Rami Fracture Morphology Predicts LC-1 Displacement
- Cadaveric biomechanical study showing that oblique superior pubic ramus fractures allow significantly more lateral deflection than transverse fractures in the unfixed pelvis.
- Posterior-only and combined anterior-posterior fixation reduced deflection more than no fixation or anterior fixation alone.
- Key point: oblique rami fractures on injury imaging suggest greater potential for later displacement and warrant examination under anaesthesia.

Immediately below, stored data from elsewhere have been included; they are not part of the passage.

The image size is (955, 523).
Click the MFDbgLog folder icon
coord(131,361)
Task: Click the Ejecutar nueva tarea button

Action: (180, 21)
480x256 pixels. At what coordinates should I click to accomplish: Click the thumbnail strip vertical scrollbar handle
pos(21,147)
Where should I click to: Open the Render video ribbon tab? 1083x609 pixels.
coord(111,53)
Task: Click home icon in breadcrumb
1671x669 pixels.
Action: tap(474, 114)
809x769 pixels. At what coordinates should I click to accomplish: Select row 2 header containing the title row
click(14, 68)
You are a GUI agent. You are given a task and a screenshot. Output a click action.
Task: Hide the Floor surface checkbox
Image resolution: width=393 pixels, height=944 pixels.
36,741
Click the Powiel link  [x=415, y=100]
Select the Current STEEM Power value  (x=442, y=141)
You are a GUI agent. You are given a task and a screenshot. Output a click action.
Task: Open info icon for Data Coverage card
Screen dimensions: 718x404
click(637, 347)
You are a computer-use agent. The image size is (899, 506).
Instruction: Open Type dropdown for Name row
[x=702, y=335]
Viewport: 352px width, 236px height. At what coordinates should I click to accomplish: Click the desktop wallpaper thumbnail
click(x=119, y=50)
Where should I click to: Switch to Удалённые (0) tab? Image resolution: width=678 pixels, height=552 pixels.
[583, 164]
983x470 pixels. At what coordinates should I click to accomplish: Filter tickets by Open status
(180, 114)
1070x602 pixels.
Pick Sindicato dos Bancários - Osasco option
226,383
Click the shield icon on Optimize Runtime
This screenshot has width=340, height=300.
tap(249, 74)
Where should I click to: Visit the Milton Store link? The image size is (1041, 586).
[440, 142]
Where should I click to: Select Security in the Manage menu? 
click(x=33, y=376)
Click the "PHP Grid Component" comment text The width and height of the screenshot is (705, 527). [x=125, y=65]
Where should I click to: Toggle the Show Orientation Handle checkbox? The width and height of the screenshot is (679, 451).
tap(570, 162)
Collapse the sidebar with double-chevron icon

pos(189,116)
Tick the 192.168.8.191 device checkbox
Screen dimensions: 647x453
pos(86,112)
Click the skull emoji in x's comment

Morel-Lavallee Lesion in Pelvic Trauma
- Series of 24 closed internal degloving injuries associated with pelvic and acetabular fractures, classically over the greater trochanter (the Morel-Lavallee lesion).
- Cultures were positive in 46 percent of cases, and deep infection developed despite treatment - demonstrating the high contamination and wound-complication risk of operating through an unaddressed lesion.
- Recommended early thorough debridement before or at the time of fracture fixation, leaving the wound open with repeat debridement rather than primary closure.
Predictors of Mortality after Severe Pelvic Ring Fracture (Population-Based)
- Population-based registry study of 348 severe pelvic ring fractures; overall mortality was 19 percent.
- Independent predictors of death were age 65 years or older (adjusted OR 7.6), pre-hospital hypotension (adjusted OR 5.5), hypotension on arrival (adjusted OR 3.7) and severe chest injury (adjusted OR 2.8).
- Definitive hospital of management did not affect mortality once these factors were accounted for, underscoring that haemodynamic control - not the choice of centre - drives survival.